Mi perra y yo estábamos eufóricas trepando por el sendero pedregoso, escuchando el piar desordenado de los pájaros, aspirando el aire que huele a retamas, las amapolas silvestres, la marcela, mi marido se demoraba a juntar tomillo. Era media mañana, pero el sol ya pegaba fuerte. Nos sentamos en una planicie. Desde lo alto aspiré el mundo, tan ancho y nunca ajeno: los campos labrados del Empordà atravesados por el río Ter, el tintinear de los cencerros de un rebaño de cien cabras, terrenos anegados de los arrozales y la iglesia de Sant Genís asomando entre los techos del pueblo. Al girar la cabeza hacia mi izquierda, veía brillar el Mediterráneo y hacia el otro extremo, las cumbres nevadas de los Pirineos. “Qué bien se está aquí”. Fue un rato de eternidad.

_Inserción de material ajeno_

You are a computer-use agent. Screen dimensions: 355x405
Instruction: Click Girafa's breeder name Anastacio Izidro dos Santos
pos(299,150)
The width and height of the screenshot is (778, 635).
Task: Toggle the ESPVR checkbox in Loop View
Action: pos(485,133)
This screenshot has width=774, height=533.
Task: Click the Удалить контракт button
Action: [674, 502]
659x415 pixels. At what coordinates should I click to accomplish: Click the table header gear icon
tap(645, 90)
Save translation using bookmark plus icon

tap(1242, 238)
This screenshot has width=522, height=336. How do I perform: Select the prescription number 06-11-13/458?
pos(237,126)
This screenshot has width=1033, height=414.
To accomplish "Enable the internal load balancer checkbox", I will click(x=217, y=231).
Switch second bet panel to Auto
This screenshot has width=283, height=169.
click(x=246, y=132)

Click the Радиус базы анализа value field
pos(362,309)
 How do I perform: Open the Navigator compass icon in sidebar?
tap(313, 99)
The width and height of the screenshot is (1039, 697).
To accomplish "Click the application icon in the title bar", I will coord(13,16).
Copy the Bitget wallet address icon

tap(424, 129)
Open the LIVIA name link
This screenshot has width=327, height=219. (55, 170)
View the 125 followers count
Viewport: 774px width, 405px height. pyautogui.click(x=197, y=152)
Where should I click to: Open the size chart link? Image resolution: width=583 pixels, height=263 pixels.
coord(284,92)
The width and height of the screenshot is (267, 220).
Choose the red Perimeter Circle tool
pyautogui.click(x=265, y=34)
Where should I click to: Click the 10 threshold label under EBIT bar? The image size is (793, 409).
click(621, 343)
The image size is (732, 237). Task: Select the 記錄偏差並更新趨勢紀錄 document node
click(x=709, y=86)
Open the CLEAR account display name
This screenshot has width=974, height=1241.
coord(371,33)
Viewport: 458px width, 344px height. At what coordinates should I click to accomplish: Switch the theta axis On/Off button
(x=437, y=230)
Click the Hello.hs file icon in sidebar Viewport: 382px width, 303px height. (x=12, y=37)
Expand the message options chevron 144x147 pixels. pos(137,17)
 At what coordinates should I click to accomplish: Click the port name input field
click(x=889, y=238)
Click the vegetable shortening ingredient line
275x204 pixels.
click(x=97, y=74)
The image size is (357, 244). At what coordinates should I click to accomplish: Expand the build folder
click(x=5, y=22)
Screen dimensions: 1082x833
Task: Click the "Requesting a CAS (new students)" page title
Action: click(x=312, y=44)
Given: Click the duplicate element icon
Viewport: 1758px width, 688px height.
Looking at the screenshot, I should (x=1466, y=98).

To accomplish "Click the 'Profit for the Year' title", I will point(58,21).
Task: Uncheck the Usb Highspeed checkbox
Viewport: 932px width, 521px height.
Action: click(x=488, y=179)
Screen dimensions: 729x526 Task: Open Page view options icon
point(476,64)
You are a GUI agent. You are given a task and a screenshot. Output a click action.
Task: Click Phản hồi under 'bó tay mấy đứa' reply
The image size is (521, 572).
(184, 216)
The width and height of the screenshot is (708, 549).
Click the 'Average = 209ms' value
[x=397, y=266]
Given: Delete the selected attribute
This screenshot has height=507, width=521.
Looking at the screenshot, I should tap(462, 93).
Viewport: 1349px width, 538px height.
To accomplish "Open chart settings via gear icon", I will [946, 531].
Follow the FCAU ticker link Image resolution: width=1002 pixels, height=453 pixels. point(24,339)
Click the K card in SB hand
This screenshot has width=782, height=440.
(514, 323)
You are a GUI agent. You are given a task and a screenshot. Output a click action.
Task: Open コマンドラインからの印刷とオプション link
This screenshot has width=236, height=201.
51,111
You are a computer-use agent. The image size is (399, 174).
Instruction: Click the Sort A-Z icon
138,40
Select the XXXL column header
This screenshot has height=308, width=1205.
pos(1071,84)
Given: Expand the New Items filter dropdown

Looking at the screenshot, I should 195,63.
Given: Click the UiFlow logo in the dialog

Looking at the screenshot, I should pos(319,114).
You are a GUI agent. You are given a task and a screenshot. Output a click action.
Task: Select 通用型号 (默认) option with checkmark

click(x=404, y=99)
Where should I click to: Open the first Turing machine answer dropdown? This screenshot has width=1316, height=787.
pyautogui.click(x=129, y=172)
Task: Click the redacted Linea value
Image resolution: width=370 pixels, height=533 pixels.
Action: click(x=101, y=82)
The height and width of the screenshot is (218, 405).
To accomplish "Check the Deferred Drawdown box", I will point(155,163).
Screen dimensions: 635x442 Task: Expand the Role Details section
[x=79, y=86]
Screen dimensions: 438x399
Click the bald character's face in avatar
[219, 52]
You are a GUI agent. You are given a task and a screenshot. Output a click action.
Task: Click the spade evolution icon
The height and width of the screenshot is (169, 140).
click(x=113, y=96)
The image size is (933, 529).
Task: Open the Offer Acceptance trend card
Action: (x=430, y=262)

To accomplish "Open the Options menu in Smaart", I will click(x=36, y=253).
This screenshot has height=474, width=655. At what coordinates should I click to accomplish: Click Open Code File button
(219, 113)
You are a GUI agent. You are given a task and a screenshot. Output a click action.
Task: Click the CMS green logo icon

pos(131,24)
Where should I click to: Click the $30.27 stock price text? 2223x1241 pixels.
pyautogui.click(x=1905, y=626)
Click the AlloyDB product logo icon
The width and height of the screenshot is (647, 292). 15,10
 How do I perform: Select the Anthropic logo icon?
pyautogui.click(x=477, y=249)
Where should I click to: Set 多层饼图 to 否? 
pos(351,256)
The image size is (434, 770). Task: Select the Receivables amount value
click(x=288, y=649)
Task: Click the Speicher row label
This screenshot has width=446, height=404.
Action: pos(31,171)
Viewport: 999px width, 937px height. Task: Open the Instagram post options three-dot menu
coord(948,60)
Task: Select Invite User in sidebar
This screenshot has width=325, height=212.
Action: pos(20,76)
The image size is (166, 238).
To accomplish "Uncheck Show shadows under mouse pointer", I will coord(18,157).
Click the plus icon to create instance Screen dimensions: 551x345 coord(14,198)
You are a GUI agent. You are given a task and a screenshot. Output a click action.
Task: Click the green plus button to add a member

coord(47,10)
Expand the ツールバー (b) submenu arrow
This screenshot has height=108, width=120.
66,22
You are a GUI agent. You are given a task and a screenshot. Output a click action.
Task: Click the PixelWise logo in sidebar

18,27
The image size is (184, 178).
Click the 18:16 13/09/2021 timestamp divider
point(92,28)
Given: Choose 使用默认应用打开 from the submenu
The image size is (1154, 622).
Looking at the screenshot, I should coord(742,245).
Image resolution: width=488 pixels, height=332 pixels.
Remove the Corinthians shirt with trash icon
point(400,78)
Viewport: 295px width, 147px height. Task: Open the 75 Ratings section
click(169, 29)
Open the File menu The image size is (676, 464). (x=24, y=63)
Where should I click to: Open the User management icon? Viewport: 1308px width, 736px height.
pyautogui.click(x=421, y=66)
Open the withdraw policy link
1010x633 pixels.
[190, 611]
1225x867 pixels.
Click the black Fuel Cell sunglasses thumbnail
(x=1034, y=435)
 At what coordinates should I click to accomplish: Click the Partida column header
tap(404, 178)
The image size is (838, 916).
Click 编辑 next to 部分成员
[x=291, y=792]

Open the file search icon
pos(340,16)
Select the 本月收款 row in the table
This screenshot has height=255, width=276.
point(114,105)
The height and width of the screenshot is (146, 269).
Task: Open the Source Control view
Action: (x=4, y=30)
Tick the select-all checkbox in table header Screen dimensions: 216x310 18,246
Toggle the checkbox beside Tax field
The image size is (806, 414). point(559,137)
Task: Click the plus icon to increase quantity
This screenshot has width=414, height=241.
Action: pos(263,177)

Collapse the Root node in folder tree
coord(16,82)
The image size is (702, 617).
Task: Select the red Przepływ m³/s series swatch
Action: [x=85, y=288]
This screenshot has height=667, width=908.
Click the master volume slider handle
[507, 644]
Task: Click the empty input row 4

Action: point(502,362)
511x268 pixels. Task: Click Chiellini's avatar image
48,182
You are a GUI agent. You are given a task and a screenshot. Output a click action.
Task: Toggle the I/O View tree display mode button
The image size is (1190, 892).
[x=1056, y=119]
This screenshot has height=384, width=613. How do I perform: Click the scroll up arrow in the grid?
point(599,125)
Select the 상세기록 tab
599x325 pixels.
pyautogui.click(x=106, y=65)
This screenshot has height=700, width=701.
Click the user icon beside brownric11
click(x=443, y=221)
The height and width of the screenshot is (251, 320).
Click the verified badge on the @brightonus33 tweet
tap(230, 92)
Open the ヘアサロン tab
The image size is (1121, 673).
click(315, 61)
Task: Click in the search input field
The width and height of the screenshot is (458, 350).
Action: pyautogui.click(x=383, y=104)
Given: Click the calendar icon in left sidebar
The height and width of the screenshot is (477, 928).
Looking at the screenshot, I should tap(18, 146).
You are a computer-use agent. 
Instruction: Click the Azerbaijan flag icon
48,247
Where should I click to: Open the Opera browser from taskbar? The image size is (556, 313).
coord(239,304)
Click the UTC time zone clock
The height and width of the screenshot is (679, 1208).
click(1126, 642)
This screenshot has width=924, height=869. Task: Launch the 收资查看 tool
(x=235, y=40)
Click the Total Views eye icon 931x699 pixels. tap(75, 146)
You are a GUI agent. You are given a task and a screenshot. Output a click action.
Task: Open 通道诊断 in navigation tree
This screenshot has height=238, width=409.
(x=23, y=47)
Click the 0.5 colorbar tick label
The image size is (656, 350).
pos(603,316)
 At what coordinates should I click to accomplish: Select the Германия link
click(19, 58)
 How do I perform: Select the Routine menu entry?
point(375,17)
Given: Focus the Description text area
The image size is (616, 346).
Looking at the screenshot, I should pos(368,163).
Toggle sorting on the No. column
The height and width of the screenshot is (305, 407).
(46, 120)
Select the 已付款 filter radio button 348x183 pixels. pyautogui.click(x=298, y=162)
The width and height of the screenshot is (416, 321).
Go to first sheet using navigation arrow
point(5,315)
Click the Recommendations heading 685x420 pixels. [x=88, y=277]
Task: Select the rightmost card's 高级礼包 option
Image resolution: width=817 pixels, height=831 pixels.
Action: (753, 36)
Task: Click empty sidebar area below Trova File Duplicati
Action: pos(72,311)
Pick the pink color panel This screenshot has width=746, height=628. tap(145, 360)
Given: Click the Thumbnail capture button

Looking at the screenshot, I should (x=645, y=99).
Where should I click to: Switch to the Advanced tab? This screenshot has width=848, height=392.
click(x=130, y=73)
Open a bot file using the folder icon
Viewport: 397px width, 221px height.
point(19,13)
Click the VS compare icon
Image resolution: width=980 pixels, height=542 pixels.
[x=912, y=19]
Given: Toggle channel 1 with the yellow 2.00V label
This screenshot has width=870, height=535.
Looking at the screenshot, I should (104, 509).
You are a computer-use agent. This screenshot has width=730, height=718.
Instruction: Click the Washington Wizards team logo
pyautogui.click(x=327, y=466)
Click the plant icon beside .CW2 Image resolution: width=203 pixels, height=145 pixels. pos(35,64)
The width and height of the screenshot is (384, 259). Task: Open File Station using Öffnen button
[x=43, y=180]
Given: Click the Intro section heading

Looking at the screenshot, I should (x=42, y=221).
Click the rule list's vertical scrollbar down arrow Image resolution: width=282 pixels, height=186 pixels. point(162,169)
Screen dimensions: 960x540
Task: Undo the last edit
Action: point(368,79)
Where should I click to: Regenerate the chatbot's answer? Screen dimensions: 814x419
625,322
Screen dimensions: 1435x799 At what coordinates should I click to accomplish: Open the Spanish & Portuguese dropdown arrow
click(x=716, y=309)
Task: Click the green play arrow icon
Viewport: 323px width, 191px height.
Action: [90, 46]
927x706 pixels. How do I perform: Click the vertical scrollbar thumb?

Reanudamos la marcha, pero las curvas empinadas continuaban y el castillo seguía lejos. Llegamos a unos refugios de pastores. “¿Habremos equivocado el camino? ¿Y si  volvemos?” Uf, detesto dejar algo sin terminar, pero a veces, lo inconcluso tiene sentido. Mientras bajábamos tratando de no resbalar, yo pensaba claro, no tenemos treinta años, hasta qué edad uno sube una montaña, ¿habrá una edad para no subir?

Ya era el mediodía cuando pisamos el pueblo y nos metimos por sus callejuelas medievales. Entré a la iglesia gótica y respiré su religiosidad de ocho siglos. En la plazoleta, mi perra bebió de una de esas fuentes donde antes la gente recogía el agua para sus hogares. Me gusta Torroella, no es turística y tiene orgullo. En la plaza Mayor había dos puestos de frutas y uno de quesos. “¿Y si tomamos una cerveza?” “Dale”. Encontramos dos bares abiertos saliendo del pueblo: uno con gente, el otro vacío. Fuimos al vacío y nos sentamos en una mesa en la vereda. Yo le pasaba alcohol a todo lo que tocaba. Adentro, estaba precintado el mostrador. El patrón acudió, “dos cañas, por favor”. Nos trajo un platillo de olivas para acompañar, rellenas de morrón, sabrosas. “No tengo nada más para comer”, explicó, “recién abrimos y todavía no sabemos qué pasará con los clientes. Cuando decretaron el confinamiento, tenía dos barriles enteros de cerveza que tuve que tirar”. Su mujer, un poco más lejos, tejía y nos observaba de reojo. “Salud”: aquellas cervezas tenían sabor a libertad.

Helena Corbellini para el espacio Voces en la cuarentena de En Perspectiva.